Source passage –

=== Section Start ===

Just Don’t Smoke, Jack

September 14, 2017 | Posted by Peter Jakobsen | FILM, LIFE | 0 Comments |

Jack Hawkins (14 September 1910 – 18 July 1973)

Hawkins was a dependable figure in top flight films for at least a decade.  He specialised in bumptious, slightly wily men of military bent, but could expand upon that range when required.  He was not a subtle actor, but always a pleasing presence.

His notable films are The Fallen Idol (1948), The Cruel Sea (1953), The Bridge on the River Kwai (1957) (an over-praised film where he is easily more natural in his performance than Alec Guinness or Bill Holden), Ben-Hur (1959), The League of Gentlemen (1960) (a particularly suave and engaging performance as the head of a gang of bank-thieves), Five Finger Exercise (1962), Lawrence of Arabia (1962) (a film that violently divides The Varnished Culture‘s offices, but we would contend his crafty General Allenby is excellent even if, bizarrely, you don’t like the movie overall), and Zulu (1963), quite good as the drunken padre with misplaced pacifism.

=== Section End ===

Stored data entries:
=== Section Start ===

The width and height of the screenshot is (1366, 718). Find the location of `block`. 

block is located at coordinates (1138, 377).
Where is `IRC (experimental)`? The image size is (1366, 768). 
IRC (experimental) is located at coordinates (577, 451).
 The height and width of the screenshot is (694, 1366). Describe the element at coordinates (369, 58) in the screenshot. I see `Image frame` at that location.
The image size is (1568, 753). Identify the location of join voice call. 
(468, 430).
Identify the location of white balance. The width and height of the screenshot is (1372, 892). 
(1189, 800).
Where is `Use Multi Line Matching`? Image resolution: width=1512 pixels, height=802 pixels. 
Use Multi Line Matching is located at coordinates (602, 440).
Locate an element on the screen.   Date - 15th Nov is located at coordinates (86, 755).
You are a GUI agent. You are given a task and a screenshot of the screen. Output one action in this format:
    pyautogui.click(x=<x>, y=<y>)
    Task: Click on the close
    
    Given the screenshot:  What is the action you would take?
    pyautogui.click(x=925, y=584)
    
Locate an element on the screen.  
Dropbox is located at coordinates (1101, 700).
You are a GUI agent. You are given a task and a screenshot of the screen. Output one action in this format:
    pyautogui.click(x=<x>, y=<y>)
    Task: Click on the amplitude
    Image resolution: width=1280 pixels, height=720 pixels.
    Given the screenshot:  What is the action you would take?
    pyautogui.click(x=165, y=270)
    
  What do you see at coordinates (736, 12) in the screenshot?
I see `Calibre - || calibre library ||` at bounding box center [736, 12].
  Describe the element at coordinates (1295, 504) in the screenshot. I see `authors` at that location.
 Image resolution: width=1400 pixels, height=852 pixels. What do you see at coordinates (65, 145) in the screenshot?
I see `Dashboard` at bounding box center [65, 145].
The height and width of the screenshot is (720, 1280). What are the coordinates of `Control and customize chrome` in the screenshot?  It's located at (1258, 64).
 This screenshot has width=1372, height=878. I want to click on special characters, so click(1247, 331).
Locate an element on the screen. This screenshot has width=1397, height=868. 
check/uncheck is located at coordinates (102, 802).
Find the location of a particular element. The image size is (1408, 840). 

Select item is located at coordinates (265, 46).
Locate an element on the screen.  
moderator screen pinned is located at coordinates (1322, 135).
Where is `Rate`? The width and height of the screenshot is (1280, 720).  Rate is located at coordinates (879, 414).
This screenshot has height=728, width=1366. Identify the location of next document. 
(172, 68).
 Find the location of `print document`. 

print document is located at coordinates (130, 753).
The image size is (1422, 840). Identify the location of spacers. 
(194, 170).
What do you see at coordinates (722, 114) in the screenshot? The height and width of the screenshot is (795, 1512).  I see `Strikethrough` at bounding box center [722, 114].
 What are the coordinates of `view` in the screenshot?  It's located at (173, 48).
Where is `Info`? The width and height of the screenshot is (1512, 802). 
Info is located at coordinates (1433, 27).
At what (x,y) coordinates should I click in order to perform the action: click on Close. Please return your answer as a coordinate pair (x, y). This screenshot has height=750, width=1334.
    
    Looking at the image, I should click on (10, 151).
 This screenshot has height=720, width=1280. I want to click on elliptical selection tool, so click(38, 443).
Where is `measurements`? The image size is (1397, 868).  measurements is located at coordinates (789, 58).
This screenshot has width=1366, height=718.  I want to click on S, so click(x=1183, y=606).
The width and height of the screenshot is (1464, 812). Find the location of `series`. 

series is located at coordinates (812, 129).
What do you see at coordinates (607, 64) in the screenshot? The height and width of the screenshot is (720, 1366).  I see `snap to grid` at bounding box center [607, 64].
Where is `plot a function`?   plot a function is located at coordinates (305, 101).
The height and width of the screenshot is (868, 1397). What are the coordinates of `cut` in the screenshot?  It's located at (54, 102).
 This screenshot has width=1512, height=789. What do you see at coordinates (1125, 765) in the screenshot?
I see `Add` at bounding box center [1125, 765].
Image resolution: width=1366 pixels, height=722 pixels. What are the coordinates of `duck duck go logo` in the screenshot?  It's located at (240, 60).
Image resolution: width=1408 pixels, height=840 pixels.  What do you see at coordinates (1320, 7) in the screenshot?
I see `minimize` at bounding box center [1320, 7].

=== Section End ===

List of tasks –
A) In the Jack Hawkins post, rewrite everything from "September 14, 2017" down to "a pleasing presence.", swapping "dependable" for "reliable".
B) Answer these questions from the Jack Hawkins post:
(i) On what date was Hawkins born?
(ii) Whom does Hawkins play in Zulu?
(iii) Which character does he play in Lawrence of Arabia?
C) Carry on the Jack Hawkins post from its last sentence.

Answers to the tasks –
A)
September 14, 2017 | Posted by Peter Jakobsen | FILM, LIFE | 0 Comments |

Jack Hawkins (14 September 1910 – 18 July 1973)

Hawkins was a reliable figure in top flight films for at least a decade.  He specialised in bumptious, slightly wily men of military bent, but could expand upon that range when required.  He was not a subtle actor, but always a pleasing presence.

B)
(i) 14 September 1910
(ii) The drunken padre with misplaced pacifism
(iii) General Allenby

C)
As with Yul Brynner, the gaspers got him in the end.  Even when his voice went, even when his films were dubbed and he was exploring surgery to have an artificial voice-box transplanted, he couldn’t give up the nicotine bon-bons.  Hence he went up in smoke at age 62.  But he never whined about it, and he had a good, if not a long, innings.